The handshake is small: the client sends initialize with its capabilities and protocol version, the server responds with its own. From there the client calls tools/list, resources/list, and prompts/list to discover what's available, then invokes a tool via tools/call when the model decides to. The host stays in control of user consent: by default it asks before letting the model call a tool, and the tool catalog is visible to the user before the conversation starts.

04, Problem It Solves

What It Solves For

Before MCP, plugging an LLM into a real system meant writing custom integration code on both sides. Every assistant had its own plugin format, every plugin had to be rewritten when a new assistant arrived, and credentials, tool catalogs, and trust boundaries were ad-hoc per integration. The N × M scaling problem was real, and most teams gave up after one or two integrations.
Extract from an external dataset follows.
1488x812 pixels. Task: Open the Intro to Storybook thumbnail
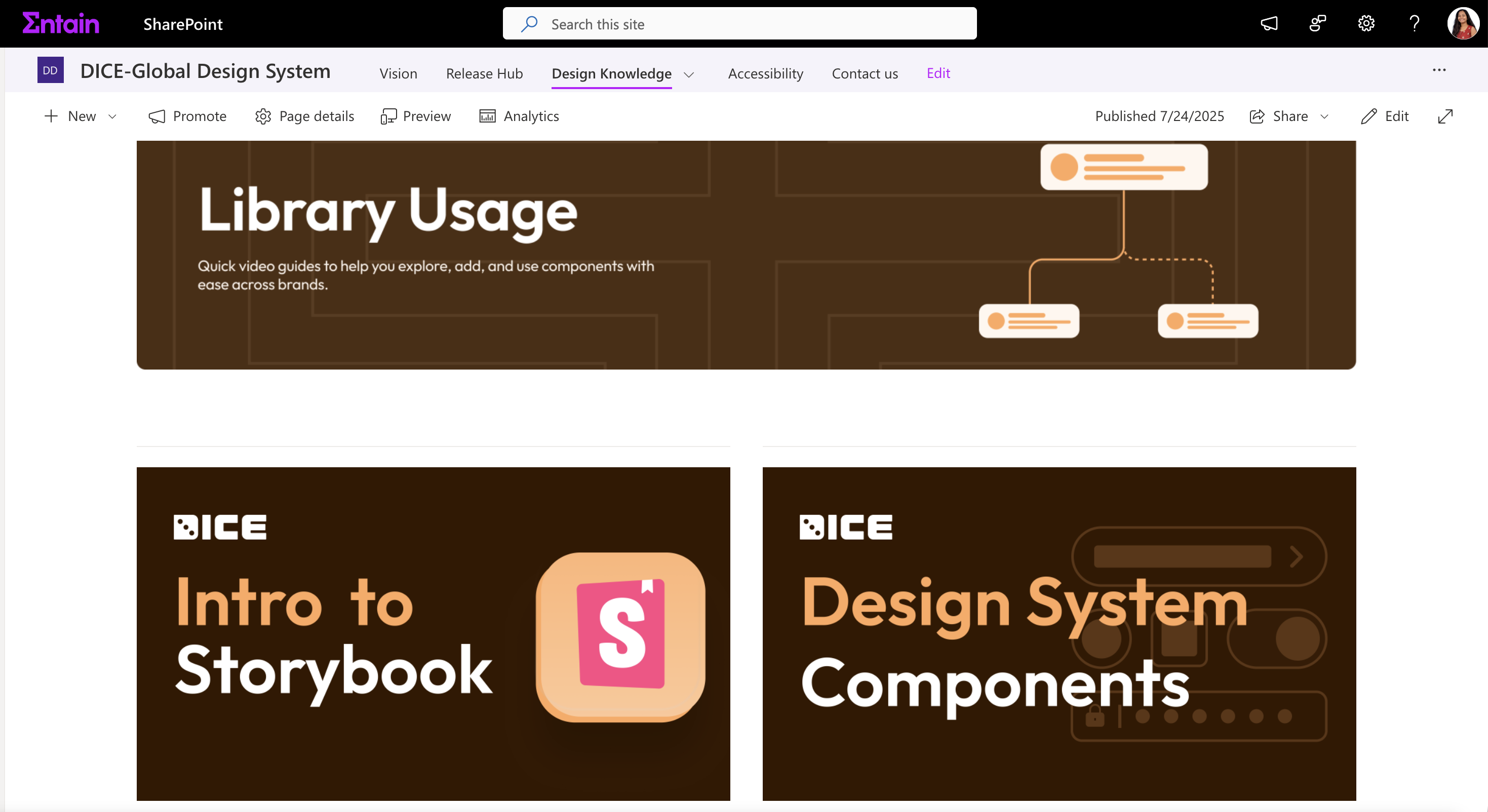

After MCP, both sides agree on the wire format. Write a server once and every MCP-capable client can use it. Build a client with MCP support and it inherits the whole ecosystem of existing servers. The directory on this site is one expression of that, the same server runs against Claude Desktop, Claude Code, Codex, Gemini CLI, and any other compliant client without code changes.

What you get in practice:

  • Standardization. One protocol, many integrations. Server code is portable across clients.
  • Scoped credentials. Each server holds its own secrets in its own process, scoped to its host. The host never sees the credential, only the tool catalog.
  • Explicit consent. The host enforces user consent before tool calls. The model can want to call something; only the user can let it.
  • Modularity. Swap a server, swap an integration. No host rewrites.
  • Open ecosystem. Not vendor-locked. The spec, SDKs, and tooling are open source under the modelcontextprotocol GitHub org.